What you should do:
Find the line with "Projects (35, 2087)" and the line with "About Us (37, 2040)" in the entries below; output exactly those two lines, every line between them, and no others.

Excerpted data:
——
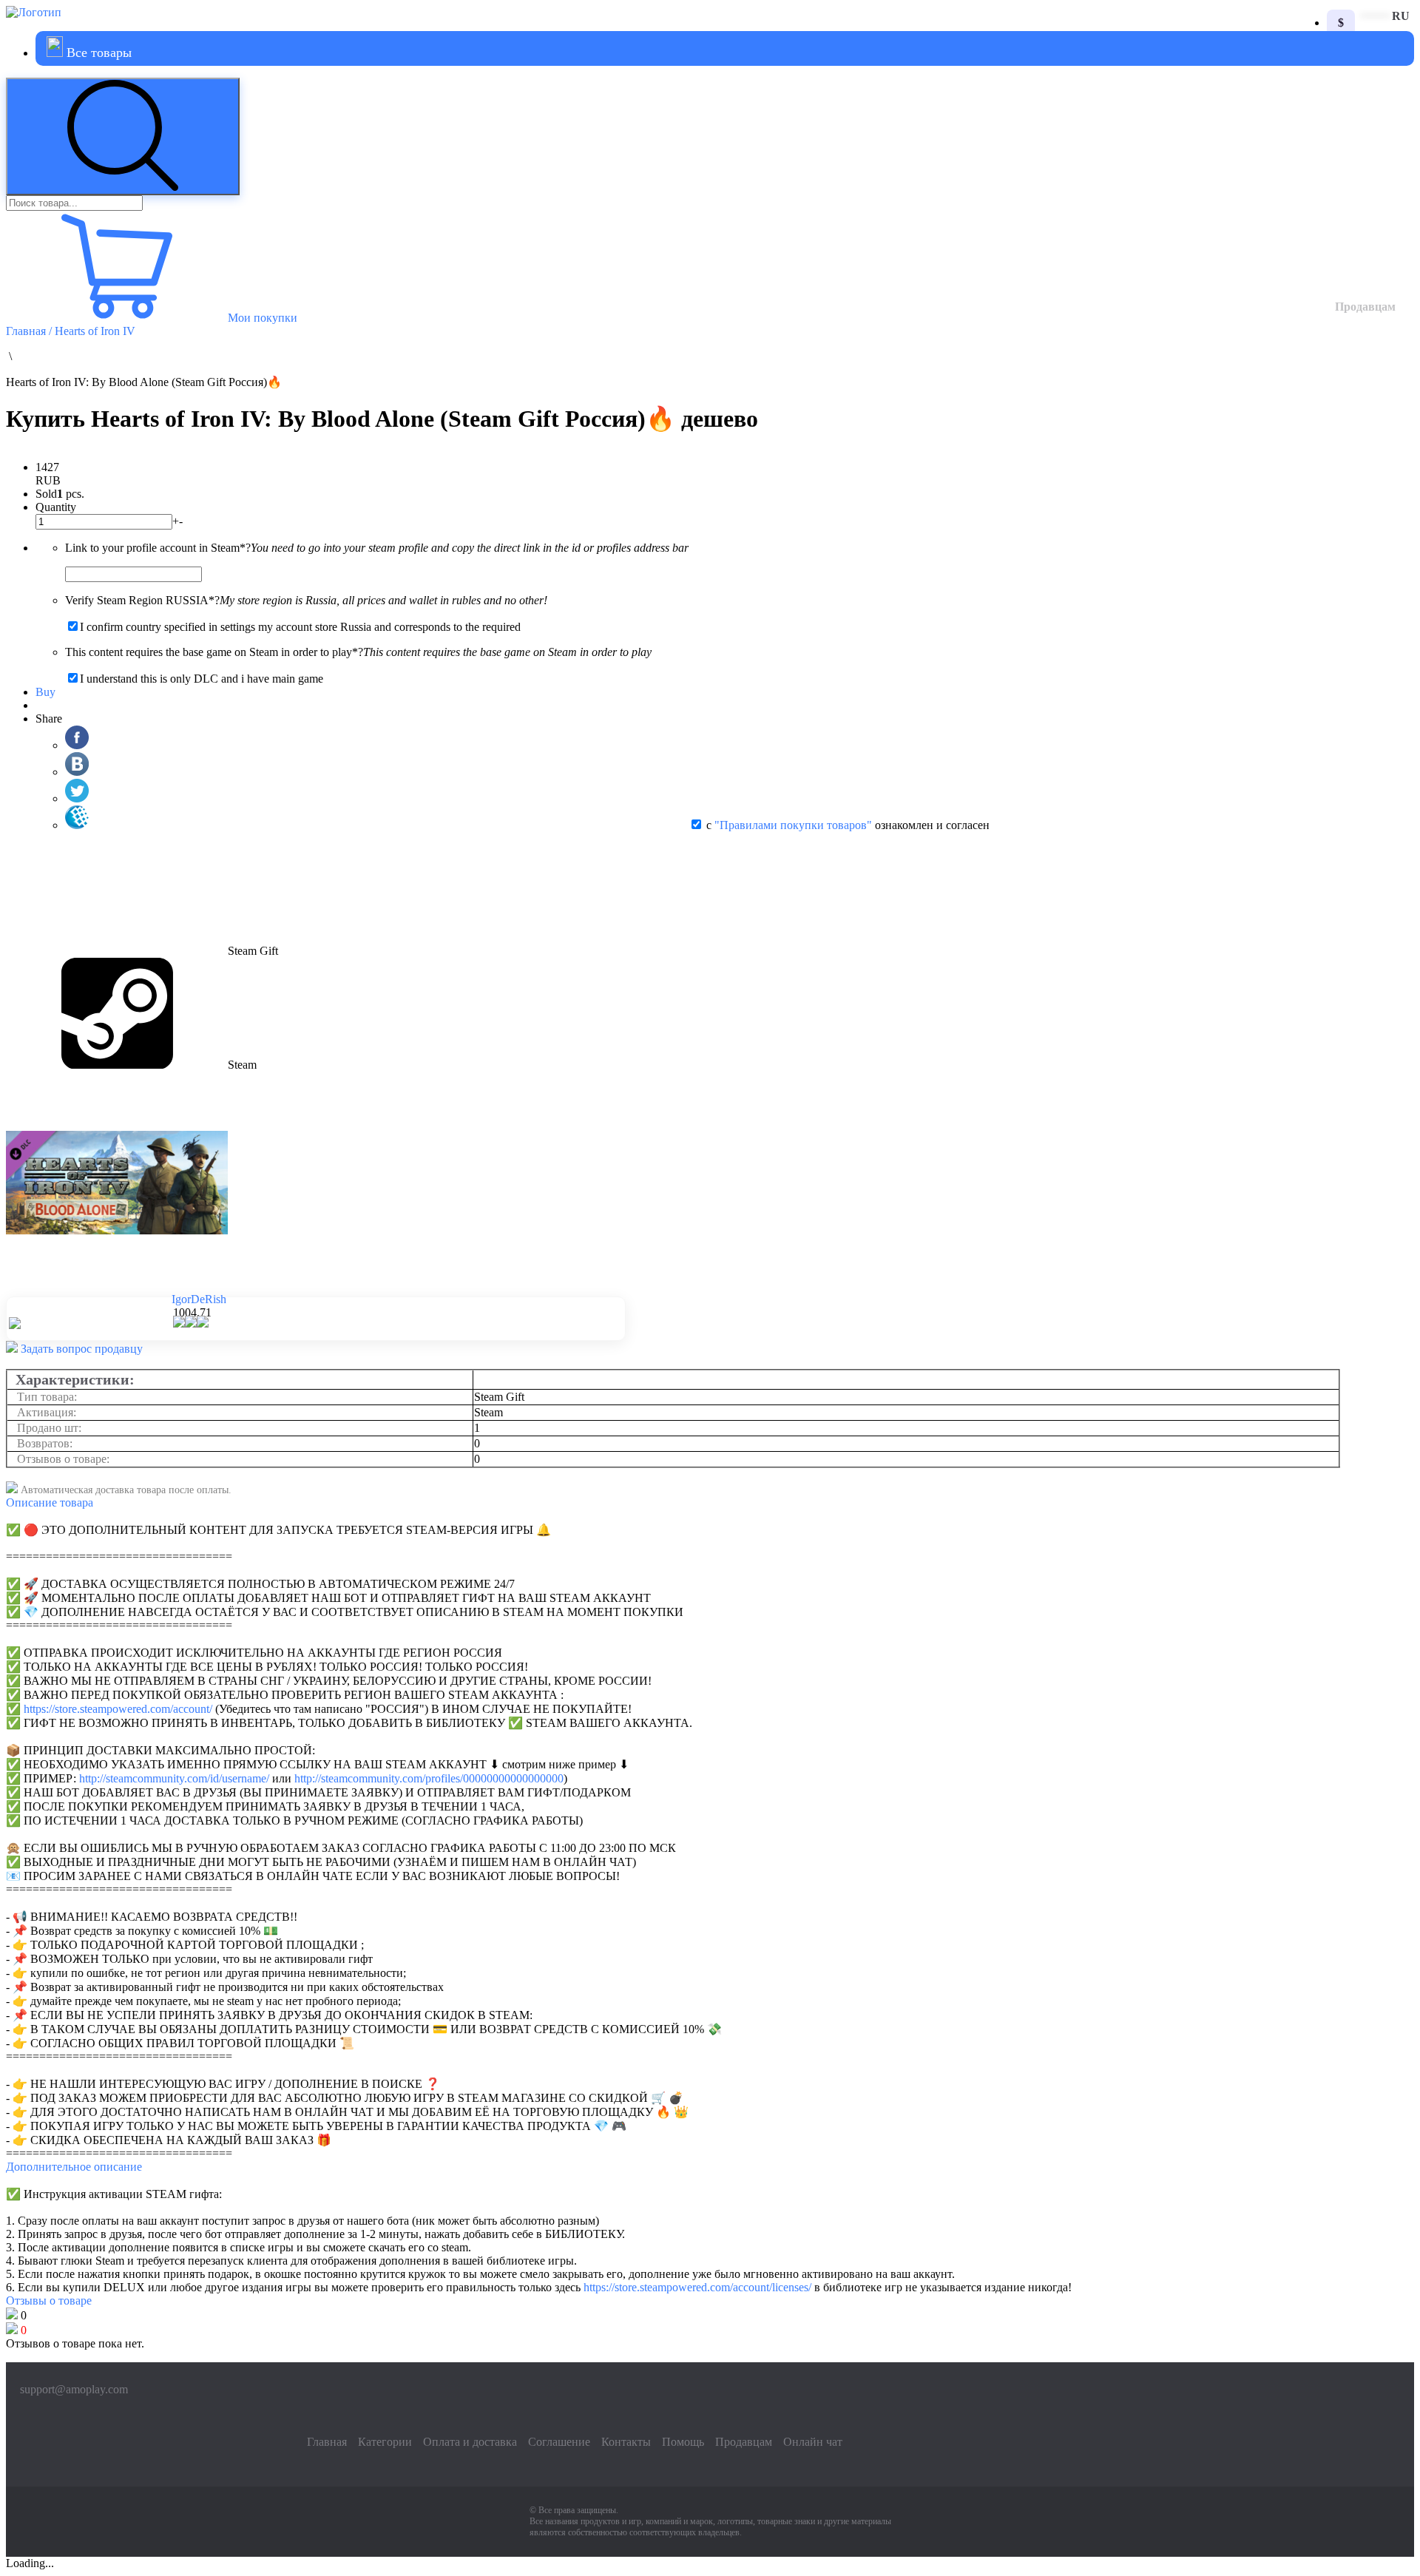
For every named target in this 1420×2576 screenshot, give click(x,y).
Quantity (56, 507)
——
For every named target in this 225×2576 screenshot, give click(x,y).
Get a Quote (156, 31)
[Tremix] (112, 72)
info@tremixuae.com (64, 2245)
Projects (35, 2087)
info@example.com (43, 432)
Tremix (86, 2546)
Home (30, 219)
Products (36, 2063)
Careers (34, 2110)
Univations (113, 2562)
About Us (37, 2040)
——
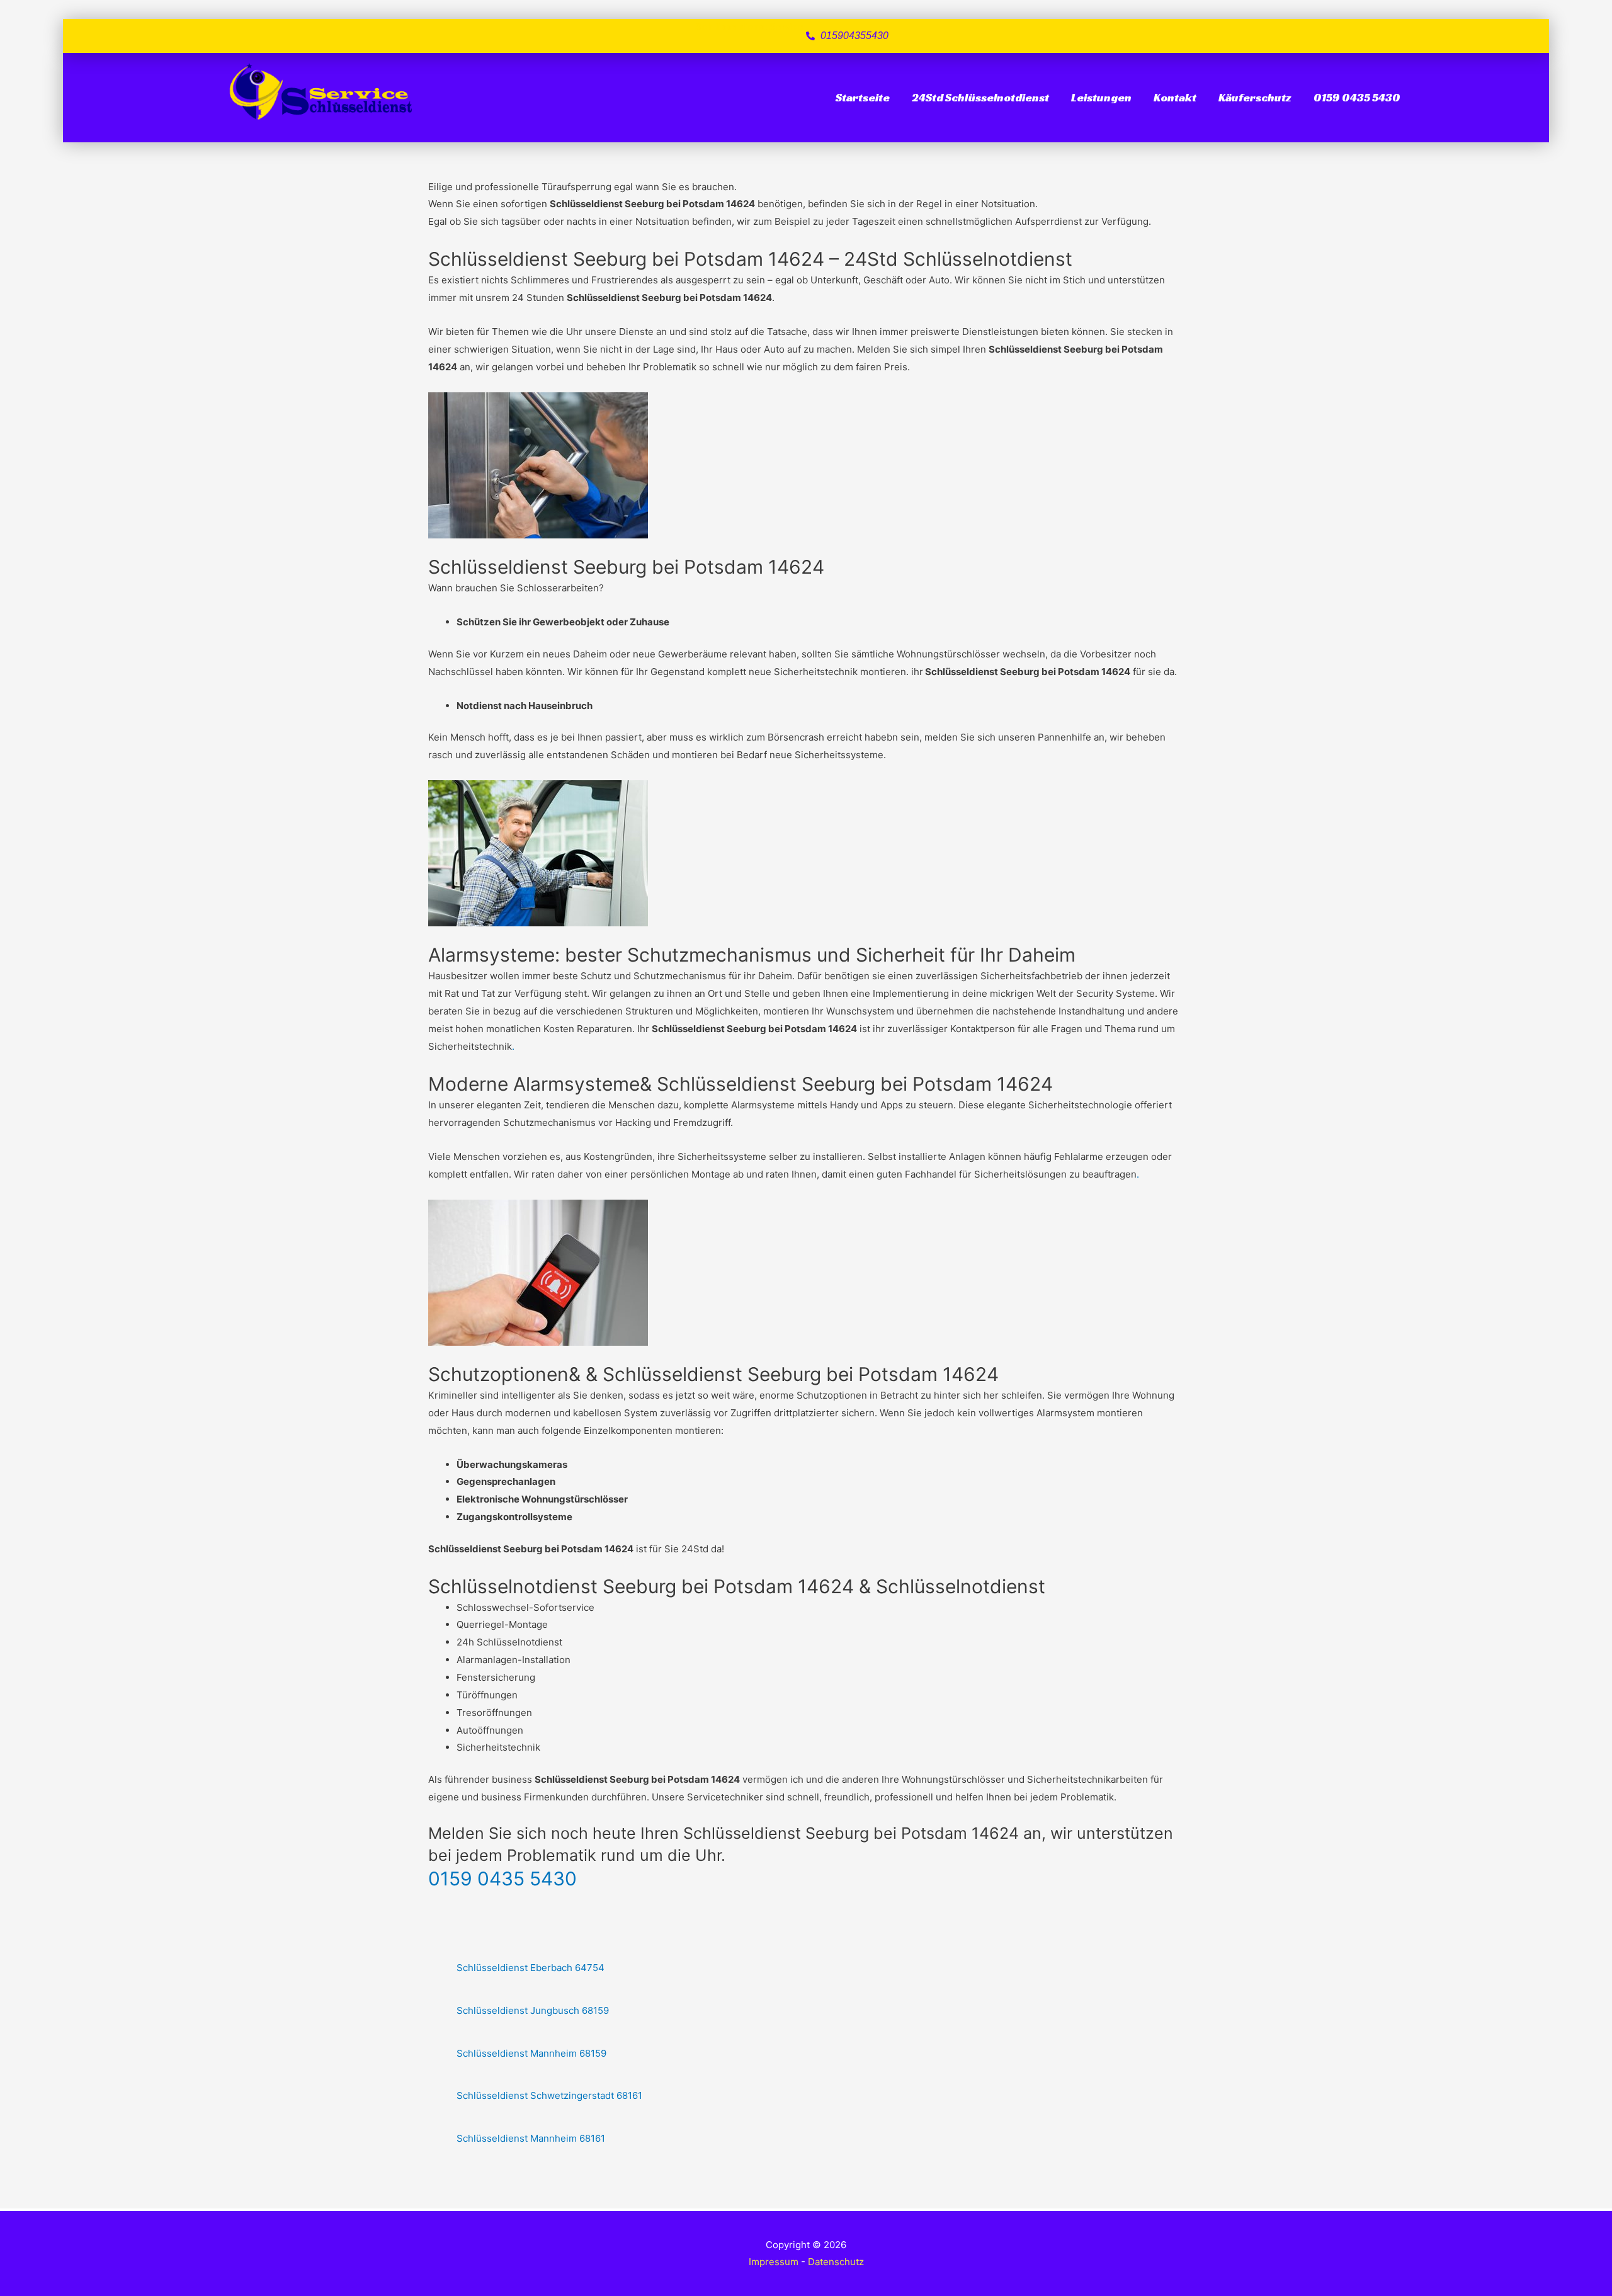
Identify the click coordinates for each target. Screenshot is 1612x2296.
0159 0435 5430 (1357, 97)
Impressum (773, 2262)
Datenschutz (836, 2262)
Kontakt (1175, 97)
——
Answer section:
Projects (35, 2087)
info@example.com (43, 432)
Tremix (86, 2546)
Home (30, 219)
Products (36, 2063)
Careers (34, 2110)
Univations (113, 2562)
About Us (37, 2040)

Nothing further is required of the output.